Just be warned: this post is a bit of a rant!
A sure cure for my symptoms, whether they be joint swelling or high heart rates, is to have an appointment to see the doctor. On the day of the doctor's visit, my symptoms tend to greatly improve! And this was the case on Monday. After several days of being unable to get of the couch, I woke up doing great on Monday morning. I was very happy (and ran a bunch of errands I'd been putting off due to fatigue)... but slightly frustrated as well! Endo Doc, once again, didn't get to see me when my symptoms were at their peak. After a weekend of very erratic heart rates, my heart rate in her office was still elevated, but didn't change very dramatically when I stood up.

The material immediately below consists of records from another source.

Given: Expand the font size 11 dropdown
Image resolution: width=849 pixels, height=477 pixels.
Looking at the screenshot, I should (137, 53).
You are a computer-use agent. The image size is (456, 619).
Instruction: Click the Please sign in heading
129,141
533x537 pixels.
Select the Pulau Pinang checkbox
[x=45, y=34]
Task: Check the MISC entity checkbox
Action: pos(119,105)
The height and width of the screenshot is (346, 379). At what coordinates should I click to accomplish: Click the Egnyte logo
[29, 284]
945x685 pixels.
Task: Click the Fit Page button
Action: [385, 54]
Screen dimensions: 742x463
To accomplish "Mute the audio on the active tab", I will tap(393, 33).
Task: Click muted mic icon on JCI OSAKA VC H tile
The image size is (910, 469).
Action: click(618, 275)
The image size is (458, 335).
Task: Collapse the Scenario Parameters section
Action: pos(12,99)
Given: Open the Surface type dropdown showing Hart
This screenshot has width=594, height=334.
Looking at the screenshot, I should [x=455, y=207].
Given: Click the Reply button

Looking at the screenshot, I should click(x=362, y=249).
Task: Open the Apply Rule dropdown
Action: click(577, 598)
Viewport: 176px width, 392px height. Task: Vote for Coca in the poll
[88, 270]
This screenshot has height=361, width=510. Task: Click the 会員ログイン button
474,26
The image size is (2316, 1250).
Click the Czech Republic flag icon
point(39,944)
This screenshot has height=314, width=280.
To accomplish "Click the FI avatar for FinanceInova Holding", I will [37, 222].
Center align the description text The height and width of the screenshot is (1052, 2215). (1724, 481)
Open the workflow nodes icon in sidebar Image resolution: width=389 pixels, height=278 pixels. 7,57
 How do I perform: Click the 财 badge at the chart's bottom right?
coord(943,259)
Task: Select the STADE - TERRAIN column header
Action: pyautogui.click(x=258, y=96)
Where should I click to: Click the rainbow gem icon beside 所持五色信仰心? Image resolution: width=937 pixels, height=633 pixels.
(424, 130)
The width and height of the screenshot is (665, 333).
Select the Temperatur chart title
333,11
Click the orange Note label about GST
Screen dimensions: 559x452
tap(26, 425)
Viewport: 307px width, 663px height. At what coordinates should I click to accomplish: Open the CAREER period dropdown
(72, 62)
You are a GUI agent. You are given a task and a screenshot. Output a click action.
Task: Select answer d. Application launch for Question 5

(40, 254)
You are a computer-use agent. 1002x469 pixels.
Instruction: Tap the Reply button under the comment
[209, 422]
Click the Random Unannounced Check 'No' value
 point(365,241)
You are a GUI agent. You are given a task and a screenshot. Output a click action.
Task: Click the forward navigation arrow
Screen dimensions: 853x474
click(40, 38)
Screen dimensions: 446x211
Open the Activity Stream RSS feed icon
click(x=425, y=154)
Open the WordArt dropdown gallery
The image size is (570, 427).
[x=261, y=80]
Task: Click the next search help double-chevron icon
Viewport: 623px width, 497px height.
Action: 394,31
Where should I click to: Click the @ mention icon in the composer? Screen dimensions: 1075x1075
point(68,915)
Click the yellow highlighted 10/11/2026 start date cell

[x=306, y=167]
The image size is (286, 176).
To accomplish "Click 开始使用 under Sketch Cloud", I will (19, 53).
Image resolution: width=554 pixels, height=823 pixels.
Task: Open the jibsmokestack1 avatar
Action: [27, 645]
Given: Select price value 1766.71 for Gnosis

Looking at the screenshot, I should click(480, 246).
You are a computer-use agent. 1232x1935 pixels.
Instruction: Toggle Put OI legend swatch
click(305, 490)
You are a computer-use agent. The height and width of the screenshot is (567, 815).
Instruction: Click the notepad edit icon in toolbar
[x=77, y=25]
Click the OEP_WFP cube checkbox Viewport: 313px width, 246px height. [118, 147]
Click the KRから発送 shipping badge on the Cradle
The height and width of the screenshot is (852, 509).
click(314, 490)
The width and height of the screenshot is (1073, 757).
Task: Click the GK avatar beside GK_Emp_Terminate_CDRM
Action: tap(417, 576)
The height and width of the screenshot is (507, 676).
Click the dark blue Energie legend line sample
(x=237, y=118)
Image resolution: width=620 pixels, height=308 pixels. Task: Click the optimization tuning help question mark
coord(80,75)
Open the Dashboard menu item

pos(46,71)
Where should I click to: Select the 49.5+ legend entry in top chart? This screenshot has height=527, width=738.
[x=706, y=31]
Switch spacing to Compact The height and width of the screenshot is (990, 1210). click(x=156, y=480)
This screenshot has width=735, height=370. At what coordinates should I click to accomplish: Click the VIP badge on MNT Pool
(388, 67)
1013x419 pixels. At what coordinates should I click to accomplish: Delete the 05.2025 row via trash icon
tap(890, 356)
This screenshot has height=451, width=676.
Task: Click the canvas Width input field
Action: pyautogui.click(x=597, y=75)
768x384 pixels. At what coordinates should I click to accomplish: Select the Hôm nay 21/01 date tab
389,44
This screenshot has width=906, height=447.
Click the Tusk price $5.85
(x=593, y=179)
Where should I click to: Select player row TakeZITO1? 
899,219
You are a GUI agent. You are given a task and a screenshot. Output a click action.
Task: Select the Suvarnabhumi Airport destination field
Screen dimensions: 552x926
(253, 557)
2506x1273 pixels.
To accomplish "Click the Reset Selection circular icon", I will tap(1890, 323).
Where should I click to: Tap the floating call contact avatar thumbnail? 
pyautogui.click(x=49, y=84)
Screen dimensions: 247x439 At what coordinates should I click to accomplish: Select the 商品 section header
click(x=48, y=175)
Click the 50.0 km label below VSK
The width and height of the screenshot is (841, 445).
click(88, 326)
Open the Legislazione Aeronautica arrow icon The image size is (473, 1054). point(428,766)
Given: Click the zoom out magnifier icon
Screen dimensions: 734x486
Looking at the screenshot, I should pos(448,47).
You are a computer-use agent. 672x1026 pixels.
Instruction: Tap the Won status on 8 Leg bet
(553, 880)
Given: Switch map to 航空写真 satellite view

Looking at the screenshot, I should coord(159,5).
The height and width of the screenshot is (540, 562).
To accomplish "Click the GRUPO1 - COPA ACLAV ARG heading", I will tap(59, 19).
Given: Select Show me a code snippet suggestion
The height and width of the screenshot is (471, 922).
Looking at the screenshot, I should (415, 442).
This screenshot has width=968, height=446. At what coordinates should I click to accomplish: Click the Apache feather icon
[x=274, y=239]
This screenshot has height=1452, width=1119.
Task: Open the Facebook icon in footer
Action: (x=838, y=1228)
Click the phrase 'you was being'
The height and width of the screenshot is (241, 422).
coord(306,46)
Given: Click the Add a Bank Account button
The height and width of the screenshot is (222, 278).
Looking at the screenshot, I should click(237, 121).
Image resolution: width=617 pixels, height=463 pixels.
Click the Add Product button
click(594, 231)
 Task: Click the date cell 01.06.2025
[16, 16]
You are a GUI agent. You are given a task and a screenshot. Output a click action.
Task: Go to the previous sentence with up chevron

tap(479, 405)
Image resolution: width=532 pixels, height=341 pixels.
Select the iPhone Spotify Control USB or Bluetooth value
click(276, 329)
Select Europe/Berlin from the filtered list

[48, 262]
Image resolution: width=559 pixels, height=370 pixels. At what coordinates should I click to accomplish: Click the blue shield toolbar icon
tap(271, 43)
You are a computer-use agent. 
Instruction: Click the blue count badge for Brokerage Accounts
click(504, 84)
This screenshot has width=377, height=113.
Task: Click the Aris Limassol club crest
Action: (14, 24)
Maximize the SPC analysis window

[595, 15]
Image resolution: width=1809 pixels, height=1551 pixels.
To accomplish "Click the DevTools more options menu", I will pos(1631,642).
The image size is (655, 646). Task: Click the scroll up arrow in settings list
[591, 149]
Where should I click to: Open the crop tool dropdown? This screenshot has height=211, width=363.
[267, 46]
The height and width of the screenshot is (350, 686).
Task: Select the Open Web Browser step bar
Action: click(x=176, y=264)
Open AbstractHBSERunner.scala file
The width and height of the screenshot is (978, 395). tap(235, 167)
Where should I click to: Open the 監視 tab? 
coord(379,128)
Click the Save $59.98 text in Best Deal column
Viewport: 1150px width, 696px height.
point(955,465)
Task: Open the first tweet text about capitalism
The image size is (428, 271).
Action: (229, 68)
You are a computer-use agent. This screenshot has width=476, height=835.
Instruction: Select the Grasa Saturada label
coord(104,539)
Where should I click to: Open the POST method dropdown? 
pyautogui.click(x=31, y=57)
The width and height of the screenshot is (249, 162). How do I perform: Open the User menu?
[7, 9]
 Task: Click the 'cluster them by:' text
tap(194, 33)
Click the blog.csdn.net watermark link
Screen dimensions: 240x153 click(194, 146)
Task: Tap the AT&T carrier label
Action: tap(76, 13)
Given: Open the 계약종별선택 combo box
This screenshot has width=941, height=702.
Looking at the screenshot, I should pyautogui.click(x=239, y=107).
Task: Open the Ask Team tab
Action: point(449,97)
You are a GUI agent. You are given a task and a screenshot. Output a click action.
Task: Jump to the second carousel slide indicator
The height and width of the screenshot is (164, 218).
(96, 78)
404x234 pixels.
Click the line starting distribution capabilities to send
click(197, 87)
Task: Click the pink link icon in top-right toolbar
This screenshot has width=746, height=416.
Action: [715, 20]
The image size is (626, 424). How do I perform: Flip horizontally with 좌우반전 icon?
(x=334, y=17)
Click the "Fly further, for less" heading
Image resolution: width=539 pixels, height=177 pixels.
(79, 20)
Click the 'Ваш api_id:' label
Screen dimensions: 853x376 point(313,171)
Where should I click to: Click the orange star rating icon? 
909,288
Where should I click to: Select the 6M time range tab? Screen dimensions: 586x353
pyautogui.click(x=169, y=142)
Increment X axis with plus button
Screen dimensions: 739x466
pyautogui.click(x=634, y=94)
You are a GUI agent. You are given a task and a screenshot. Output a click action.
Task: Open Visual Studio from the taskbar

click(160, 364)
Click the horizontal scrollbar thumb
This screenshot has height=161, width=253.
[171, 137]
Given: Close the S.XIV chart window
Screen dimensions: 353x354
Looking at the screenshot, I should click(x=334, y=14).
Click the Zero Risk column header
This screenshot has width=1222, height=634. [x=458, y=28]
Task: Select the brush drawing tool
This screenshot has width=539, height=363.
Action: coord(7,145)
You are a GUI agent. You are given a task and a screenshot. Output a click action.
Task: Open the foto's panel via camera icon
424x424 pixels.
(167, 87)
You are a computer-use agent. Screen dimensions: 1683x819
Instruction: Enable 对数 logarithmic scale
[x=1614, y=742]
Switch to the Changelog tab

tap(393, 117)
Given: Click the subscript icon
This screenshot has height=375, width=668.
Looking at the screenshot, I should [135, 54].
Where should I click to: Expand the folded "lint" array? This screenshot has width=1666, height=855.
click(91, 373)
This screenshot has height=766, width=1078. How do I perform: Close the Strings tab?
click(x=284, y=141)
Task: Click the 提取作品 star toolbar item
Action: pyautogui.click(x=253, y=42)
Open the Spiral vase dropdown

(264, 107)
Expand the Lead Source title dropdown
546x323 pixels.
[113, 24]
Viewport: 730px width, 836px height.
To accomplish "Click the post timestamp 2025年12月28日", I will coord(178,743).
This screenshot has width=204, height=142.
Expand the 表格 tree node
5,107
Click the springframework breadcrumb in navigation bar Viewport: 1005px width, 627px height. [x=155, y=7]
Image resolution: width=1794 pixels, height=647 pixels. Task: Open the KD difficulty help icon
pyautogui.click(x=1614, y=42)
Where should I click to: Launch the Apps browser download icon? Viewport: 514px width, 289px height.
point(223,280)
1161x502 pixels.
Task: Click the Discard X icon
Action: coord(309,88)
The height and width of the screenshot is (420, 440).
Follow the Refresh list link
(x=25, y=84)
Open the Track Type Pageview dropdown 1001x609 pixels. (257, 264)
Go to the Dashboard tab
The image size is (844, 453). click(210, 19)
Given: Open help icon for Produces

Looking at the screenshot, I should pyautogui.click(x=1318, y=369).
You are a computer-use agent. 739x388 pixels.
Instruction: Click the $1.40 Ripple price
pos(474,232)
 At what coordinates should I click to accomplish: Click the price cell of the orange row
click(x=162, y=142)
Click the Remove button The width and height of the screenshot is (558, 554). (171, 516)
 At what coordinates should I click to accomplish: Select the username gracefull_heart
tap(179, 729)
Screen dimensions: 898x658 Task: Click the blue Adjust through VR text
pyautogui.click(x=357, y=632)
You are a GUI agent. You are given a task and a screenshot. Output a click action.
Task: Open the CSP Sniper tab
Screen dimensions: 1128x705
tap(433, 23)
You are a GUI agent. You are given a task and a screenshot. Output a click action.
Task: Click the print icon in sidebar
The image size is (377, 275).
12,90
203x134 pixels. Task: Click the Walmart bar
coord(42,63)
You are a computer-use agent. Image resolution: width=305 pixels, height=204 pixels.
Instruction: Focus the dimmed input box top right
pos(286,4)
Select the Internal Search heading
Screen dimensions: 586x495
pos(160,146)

It was a rather frustrating appointment. Endo Doc believes that whatever's going on isn't an endocrine issue, and therefore she has "no idea" what to do. I appreciate her honesty, but didn't she sit through four years of medical school and several years of residency in internal medicine? Shouldn't she therefore have SOME idea what's going on? Specialists are so niched that they are kind of worthless outside of their area... Anyways...
She said she would need to refer me to another doctor, but isn't sure what kind of doctor that would be. I suggested a neurologist who specializes in dysautonomia, but she first wants me to see a cardiologist to get a complete work up. I've already had that done in 2007 due to some heart issues I had because of Prednisone and electrolyte imbalances. Then in 2010, I was in the hospital for three days for testing when the adrenal stuff/weird dizzy/shaky episodes began. They did EKGs and I was on telemetry the entire time - including during one of my "episodes." My chart noted that my EKG was normal and my telemetry was completely normal during the entire hospitalization. Endo Doc says that since there's no note in the chart by a cardiologist, I need another complete work-up by cardiology to rule out any heart problems. Erg. I genuinely believe, and I know my body pretty well, that the problem is NOT with my heart. I think that the heart is a symptom of whatever's happening. I have no desire to wait for months to see a doctor, then get expensive tests repeated, just so they can "rule out" problems, then reach the end of the work up and be no closer to helping me feel better.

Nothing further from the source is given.